→ **SUPPLIED TEXT**

The Corwin Amendment is a proposed amendment to the United States Constitution that would shield "domestic institutions" of the states (which in 1861 included slavery) from the constitutional amendment process and from abolition or interference by Congress. It was passed by the 36th Congress on March 2, 1861, and submitted to the state legislatures for ratification. Senator William H. Seward of New York introduced the amendment in the Senate and Representative Thomas Corwin of Ohio introduced it in the House of Representatives. It was one of several measures considered by Congress in an ultimately unsuccessful attempt to attract the seceding states back into the Union and in an attempt to entice border slave states to stay.

No amendment shall be made to the Constitution which will authorize or give to Congress the power to abolish or interfere, within any State, with the domestic institutions thereof, including that of persons held to labor or service by the laws of said State.

→ **GIVEN TASK 1**
List every legislative body named in the passage on the Corwin Amendment.
→ **GIVEN TASK 2**
Render this sentence from the passage on the Corwin Amendment in Spanish: "It was passed by the 36th Congress on March 2, 1861, and submitted to the state legislatures for ratification."
→ **GIVEN TASK 3**
Copy the passage on the Corwin Amendment from "The Corwin Amendment" to "states to stay.", word for word.

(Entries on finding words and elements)
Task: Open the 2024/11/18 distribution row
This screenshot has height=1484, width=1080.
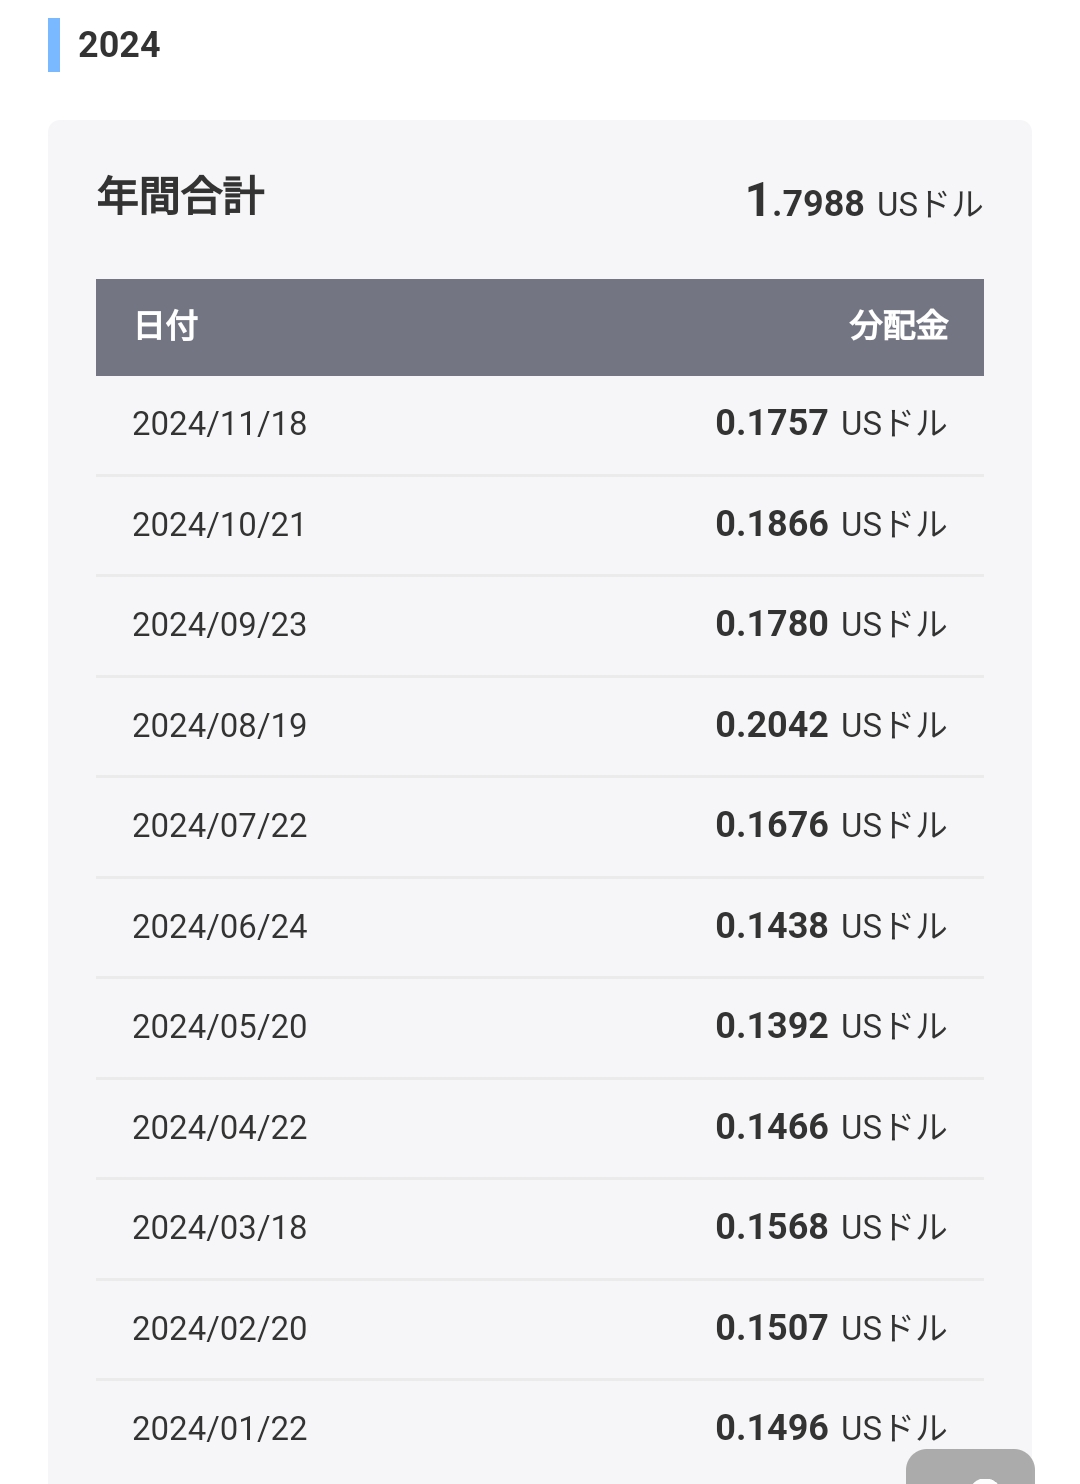Action: tap(540, 425)
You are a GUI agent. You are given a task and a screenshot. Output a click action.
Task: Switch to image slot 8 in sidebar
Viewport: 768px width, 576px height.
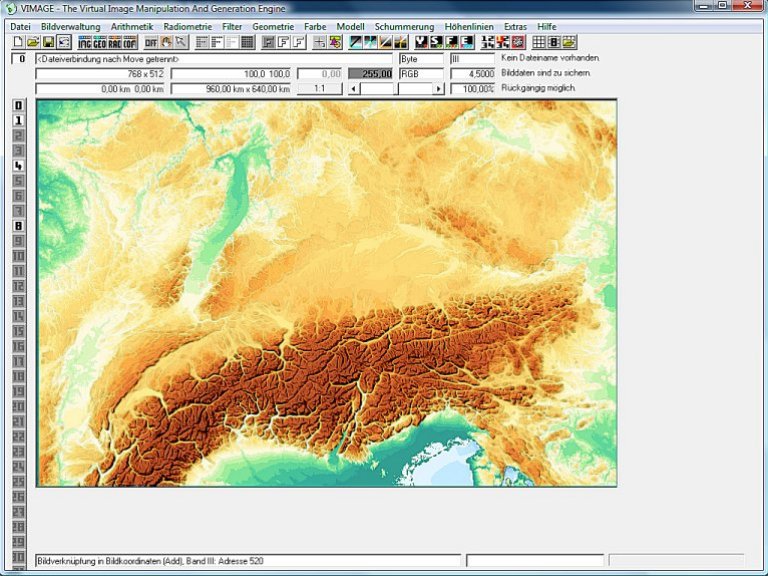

→ **PROBLEM SOLUTION 1**
- Congress (the 36th Congress)
- the Senate
- the House of Representatives
- the state legislatures

→ **PROBLEM SOLUTION 2**
Fue aprobada por el 36.º Congreso el 2 de marzo de 1861 y sometida a las legislaturas estatales para su ratificación.

→ **PROBLEM SOLUTION 3**
The Corwin Amendment is a proposed amendment to the United States Constitution that would shield "domestic institutions" of the states (which in 1861 included slavery) from the constitutional amendment process and from abolition or interference by Congress. It was passed by the 36th Congress on March 2, 1861, and submitted to the state legislatures for ratification. Senator William H. Seward of New York introduced the amendment in the Senate and Representative Thomas Corwin of Ohio introduced it in the House of Representatives. It was one of several measures considered by Congress in an ultimately unsuccessful attempt to attract the seceding states back into the Union and in an attempt to entice border slave states to stay.